65. A fumante animada do túnel


Minha ressaca era, mais uma vez, de trabalho. Naquela manhã de quinta, coloquei minha mochila no banco detrás do carro e, baixinho, pedi para que o motorista de táxi fosse ‘pelos túneis’. Apesar de eu ter pavor a túnel desde criança, pegá-los em São Paulo ainda me parece a melhor solução em dias de trânsito. Prefiro mesmo ficar presa no engarrafamento sem ver como o céu está bonito para um bate-volta na praia ou sem ver que o dia ‘está para chuva’ justamente quando esqueci minha sombrinha pendurada no varal da minha área de serviço minúscula nesse apê 51.

Era janeiro, semana pós-Ano Novo, e aquele parecia só mais um trajeto normal até o trabalho.
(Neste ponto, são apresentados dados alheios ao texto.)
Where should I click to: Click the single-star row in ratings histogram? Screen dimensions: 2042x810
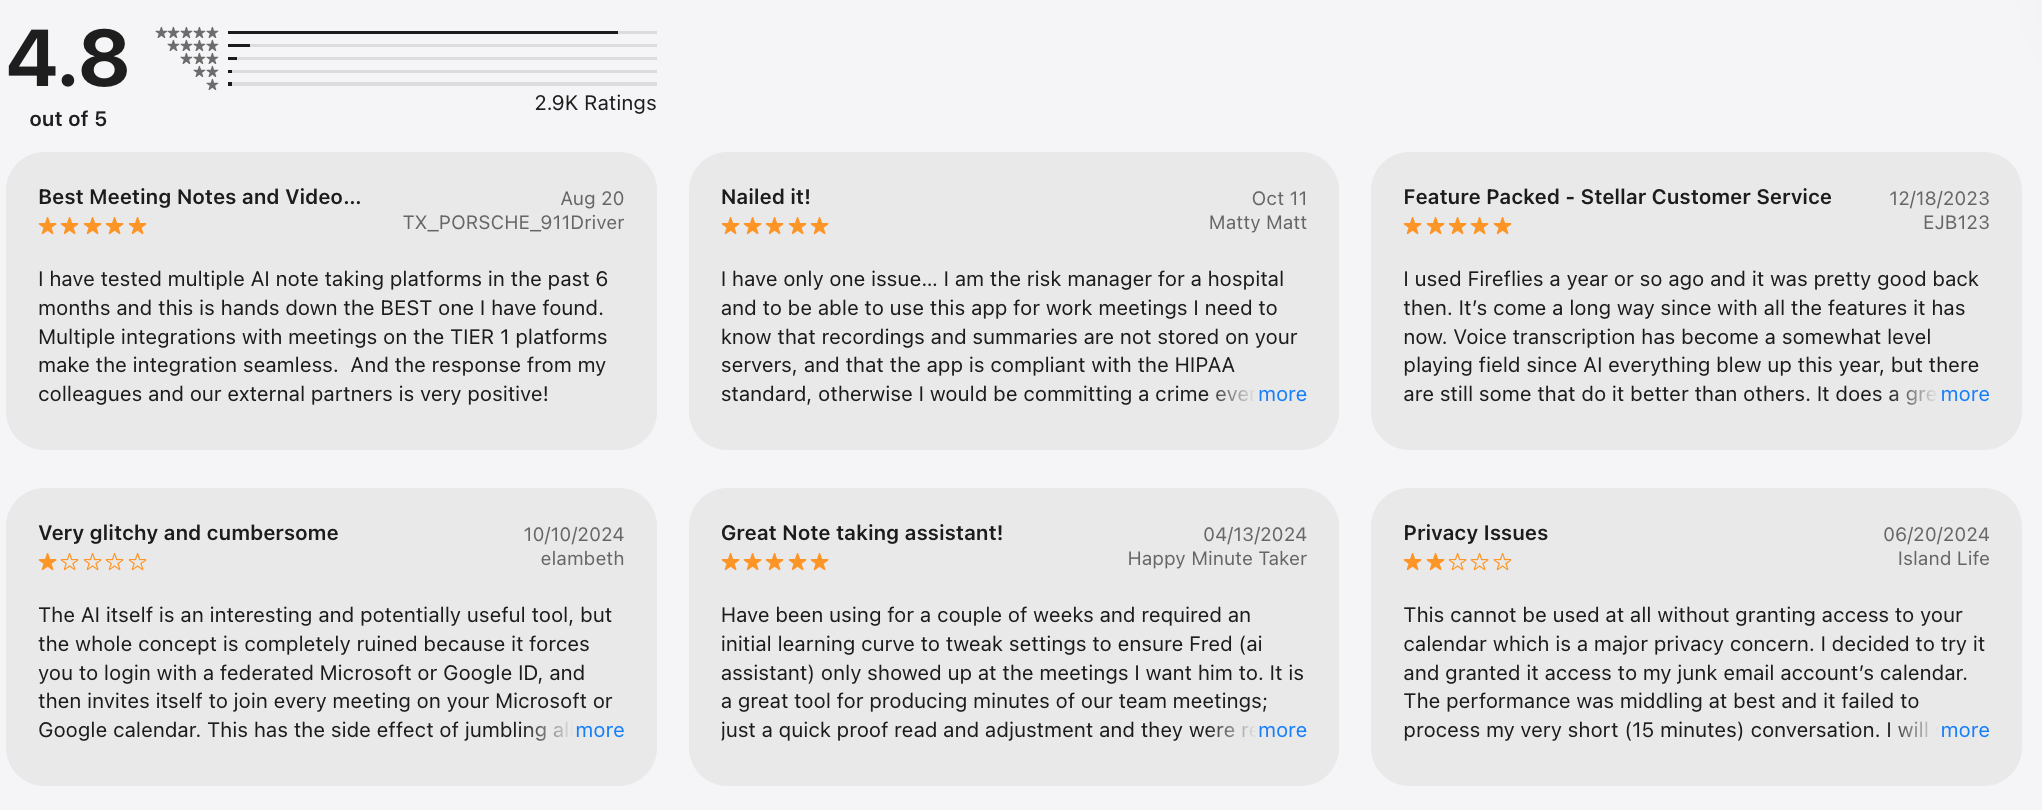click(x=212, y=85)
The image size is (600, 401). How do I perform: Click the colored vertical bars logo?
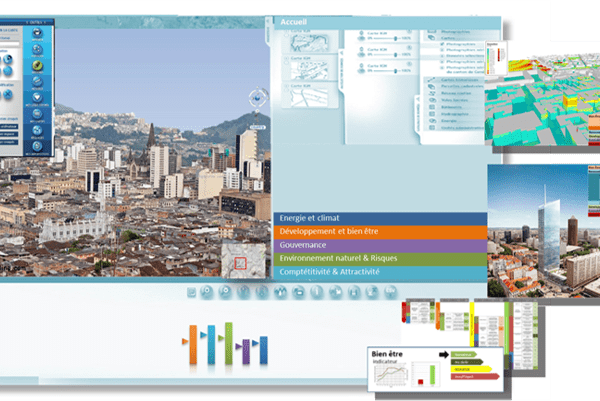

A escuridão e melancolia do túnel, porém, duraram pouco tempo – pelo menos para mim. Ao lado do meu táxi, apontou um Corolla preto com uma moça de rabo de cavalo castanho escuro como motorista. Com maquiagem toda borrada na pele branca, típica de quem curtiu demais uma balada ou uma fossa na noite anterior, e feição de ‘nada me deixará de mau humor hoje’, ela fumava cigarro após cigarro. Parecia tão desligada da vida que só abriu a janela do carro depois de ver a fumaça infestando todo o interior do automóvel.

Assim que abaixou o vidro, o túnel inteiro percebeu a animação: sentada, a fumante do túnel dançava como podia ao som de ‘Teenage Dream’, da Katy Perry. Balançava a cabeça, jogava as mãos para a frente e gritava o refrão com a alma. Ao redor, todo mundo olhava incrédulo. “Como ela consegue estar feliz a essa hora da manhã?” e “O trânsito está caótico assim e essa louca está dançando e cantando animada?” eram só algumas das frases que eu imaginava brotando da cabeça de todos os outros motoristas do túnel.

Apesar de eu ter rezado para que a fumante animada do túnel olhasse para o carro onde eu estava antes de a fila enorme andar, ela se concentrou mesmo é naquela parte da música que diz: “let’s go all the way tonight, no regrets, just love, we can dance until we die, you and I we’ll be young forever”. E eu não consegui parar de sorrir, já que a estranha do trânsito parecia cantar a trilha sonora de uma das épocas mais marcantes da minha vida com a mesma intensidade que eu a canto toda vez que o meu shuffle entra numa vibe nostálgica.